**Text block:**

Friday 26 June 2015

Generating e-books with Calibre on Hostmonster

One thing the new generated Imaginary Realities web site currently lacks, which the old hand-written version had, is epub and PDF versions of the published issues that can be downloaded and read at one's leisure.  Or put away for offline reference, if that's what you're into.

These e-books were generated by Calibre, which is a wonderful piece of work written primarily in Python.  It allows you to add a web page as an e-book, and it'll go through and follow the links and put it together as a HTML e-book.  Then you can convert that e-book into any number of formats, including the two formats I concentrate on, PDF and epub.  All this is done through a pretty standard media library interface for e-books.  But you can also drive the conversion by command line if you are willing to put in a bit more work.

As the new web site is generated into HTML using Jinja2, I wanted to take the output and then as a final step, push it through Calibre's ebook-convert command.  Compiling Calibre from source is a complicated endeavour which the author warns against the complexity of, so I wanted to avoid that.  Instead I downloaded and installed one of the Linux static builds.  By default, it installs to /opt, but it's possible to redirect it to use ~/ as the base directory instead.

Once installed, it's a somewhat straightforward matter to generate the e-books (see the source code). Take the command path, and the command arguments which map to the original conversion done in the GUI (you have to guess this somehow)

The command:

command = "/home/mememe/opt/calibre/ebook-convert"
The arguments:
    standard_arguments = ""
    standard_arguments += " --disable-font-rescaling"
    standard_arguments += " --margin-bottom=72"
    standard_arguments += " --margin-top=72"
    standard_arguments += " --margin-left=72"
    standard_arguments += " --margin-right=72"
    standard_arguments += " --chapter=/"
    standard_arguments += " --page-breaks-before=/"
    standard_arguments += " --chapter-mark=rule"
    standard_arguments += " --output-profile=default"
    standard_arguments += " --input-profile=default"
    standard_arguments += " --pretty-print"
    standard_arguments += " --replace-scene-breaks=\"\""
    standard_arguments += " --toc-filter=.*\[\d+\].*"
And then invoke calibre for each issue and each format:
        output_basename = "imaginary-realities-v%02di%02d-%04d%02d" % (volume_number, issue_number, year_number, month_number)
        for suffix in ("epub", "pdf"):
            output_filename = output_basename +"."+ suffix
            ret = subprocess.call([ command_path, html_path, os.path.join(output_path, output_filename) ])
Unfortunately, if you're on shared hosting, then you're at the mercy of whomever administers it. It turns out that PDF generation uses QT components, and if you're not on the right version of libc++ or some combination of libraries, then the PyQT extension modules that come with Calibre's static install, will simply fail to import. It's not so much a bug with Calibre, as Hostmonster offering a dated environment. The Mobi format is also affected by this problem.

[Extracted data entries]

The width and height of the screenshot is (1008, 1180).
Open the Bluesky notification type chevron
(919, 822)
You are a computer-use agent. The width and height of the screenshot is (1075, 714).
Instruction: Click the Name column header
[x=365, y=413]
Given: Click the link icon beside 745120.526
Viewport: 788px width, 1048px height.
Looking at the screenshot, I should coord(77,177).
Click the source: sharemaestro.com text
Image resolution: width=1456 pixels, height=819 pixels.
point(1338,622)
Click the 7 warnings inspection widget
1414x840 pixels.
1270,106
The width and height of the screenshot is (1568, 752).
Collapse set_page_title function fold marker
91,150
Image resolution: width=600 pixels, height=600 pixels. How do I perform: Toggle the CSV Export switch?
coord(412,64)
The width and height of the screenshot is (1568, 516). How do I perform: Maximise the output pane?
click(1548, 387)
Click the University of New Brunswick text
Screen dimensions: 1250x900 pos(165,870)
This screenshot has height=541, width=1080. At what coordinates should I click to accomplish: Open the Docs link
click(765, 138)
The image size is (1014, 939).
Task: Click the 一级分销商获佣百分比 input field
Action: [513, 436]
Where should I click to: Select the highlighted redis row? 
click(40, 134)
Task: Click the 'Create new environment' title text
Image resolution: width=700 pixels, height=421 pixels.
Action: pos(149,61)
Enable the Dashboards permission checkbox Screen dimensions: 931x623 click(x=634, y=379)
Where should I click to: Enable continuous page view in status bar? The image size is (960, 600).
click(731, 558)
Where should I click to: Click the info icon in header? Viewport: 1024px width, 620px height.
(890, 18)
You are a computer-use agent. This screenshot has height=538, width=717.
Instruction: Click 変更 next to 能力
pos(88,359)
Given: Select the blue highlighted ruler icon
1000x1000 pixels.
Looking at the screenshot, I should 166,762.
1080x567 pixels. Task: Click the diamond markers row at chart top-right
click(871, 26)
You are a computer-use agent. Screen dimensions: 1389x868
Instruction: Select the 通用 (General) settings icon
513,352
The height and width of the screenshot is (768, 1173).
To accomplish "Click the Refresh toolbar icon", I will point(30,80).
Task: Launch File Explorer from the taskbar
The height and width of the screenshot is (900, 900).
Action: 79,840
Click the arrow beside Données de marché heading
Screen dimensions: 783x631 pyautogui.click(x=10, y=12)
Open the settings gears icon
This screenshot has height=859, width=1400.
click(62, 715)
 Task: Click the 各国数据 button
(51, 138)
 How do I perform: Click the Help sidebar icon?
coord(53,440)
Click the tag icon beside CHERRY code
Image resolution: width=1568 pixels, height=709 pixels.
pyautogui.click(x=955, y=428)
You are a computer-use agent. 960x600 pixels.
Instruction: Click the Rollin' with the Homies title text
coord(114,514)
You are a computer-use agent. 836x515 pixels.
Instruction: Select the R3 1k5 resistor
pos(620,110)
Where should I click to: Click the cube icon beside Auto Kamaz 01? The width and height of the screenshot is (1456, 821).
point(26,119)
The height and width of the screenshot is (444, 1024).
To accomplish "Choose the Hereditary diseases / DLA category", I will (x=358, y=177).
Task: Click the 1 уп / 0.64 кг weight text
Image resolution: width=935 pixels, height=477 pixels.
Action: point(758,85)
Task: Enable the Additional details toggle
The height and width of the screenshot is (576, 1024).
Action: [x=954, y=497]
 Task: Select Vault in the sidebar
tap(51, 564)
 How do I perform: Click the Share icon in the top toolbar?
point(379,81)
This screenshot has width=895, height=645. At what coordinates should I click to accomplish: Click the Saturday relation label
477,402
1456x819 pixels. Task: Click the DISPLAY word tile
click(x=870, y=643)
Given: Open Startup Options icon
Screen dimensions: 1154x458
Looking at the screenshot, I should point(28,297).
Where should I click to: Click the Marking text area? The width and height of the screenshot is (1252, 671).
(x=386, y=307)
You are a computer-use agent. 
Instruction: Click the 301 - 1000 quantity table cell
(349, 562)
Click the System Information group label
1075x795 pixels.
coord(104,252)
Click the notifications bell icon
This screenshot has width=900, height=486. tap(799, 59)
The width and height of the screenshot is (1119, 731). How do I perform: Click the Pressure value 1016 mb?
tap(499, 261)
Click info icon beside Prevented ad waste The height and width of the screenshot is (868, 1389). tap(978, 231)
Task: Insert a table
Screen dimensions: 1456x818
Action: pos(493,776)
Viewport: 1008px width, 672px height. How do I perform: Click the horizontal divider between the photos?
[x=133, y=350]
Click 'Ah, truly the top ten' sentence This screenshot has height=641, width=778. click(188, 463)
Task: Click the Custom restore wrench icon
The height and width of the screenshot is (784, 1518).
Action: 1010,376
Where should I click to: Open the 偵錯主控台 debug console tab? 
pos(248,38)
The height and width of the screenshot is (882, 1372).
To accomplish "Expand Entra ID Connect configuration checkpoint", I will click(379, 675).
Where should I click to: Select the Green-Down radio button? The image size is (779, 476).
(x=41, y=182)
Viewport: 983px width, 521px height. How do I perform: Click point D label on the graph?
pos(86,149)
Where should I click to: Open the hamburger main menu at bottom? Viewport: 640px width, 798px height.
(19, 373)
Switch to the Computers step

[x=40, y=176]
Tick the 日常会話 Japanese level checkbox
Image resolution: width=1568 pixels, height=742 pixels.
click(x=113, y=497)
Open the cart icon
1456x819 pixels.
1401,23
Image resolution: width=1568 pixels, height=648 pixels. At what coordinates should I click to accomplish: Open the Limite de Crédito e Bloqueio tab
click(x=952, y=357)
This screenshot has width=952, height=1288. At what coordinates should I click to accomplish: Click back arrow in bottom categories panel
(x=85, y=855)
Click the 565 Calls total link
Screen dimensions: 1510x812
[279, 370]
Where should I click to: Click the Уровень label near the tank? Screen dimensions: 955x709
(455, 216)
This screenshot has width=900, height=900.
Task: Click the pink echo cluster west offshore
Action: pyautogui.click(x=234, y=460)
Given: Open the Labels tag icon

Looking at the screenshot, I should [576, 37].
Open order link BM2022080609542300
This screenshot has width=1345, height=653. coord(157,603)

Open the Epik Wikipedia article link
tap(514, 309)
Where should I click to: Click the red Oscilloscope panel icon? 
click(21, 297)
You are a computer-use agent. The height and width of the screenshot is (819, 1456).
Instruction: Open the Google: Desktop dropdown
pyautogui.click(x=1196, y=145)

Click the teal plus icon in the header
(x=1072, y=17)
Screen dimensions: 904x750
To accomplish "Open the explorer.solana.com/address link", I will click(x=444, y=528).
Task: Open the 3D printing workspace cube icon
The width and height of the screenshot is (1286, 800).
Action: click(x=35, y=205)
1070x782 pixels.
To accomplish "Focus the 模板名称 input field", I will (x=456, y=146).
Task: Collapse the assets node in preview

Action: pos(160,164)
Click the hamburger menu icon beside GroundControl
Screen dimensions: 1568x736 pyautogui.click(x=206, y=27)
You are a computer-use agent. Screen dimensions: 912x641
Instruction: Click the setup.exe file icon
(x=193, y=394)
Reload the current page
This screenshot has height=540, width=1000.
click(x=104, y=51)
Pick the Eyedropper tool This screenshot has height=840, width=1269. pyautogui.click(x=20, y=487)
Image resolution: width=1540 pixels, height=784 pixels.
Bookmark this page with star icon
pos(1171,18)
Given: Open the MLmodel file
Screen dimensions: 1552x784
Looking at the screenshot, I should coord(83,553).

**Required work:**
[A] In the Calibre post above, transcribe the passage that begins at the words "Friday 26 June" and ends after "bit more work.".
[B] Summarize the Calibre post above in two sentences.

**Solutions by task:**
[A]
Friday 26 June 2015

Generating e-books with Calibre on Hostmonster

One thing the new generated Imaginary Realities web site currently lacks, which the old hand-written version had, is epub and PDF versions of the published issues that can be downloaded and read at one's leisure.  Or put away for offline reference, if that's what you're into.

These e-books were generated by Calibre, which is a wonderful piece of work written primarily in Python.  It allows you to add a web page as an e-book, and it'll go through and follow the links and put it together as a HTML e-book.  Then you can convert that e-book into any number of formats, including the two formats I concentrate on, PDF and epub.  All this is done through a pretty standard media library interface for e-books.  But you can also drive the conversion by command line if you are willing to put in a bit more work.

[B] To add epub and PDF versions of the new Imaginary Realities web site's issues, the author planned to run the Jinja2-generated HTML through Calibre's ebook-convert command, using a Linux static build instead of compiling from source. On Hostmonster's shared hosting, PDF generation fails because the PyQT extension modules bundled with Calibre cannot import in its dated environment, and the Mobi format has the same problem.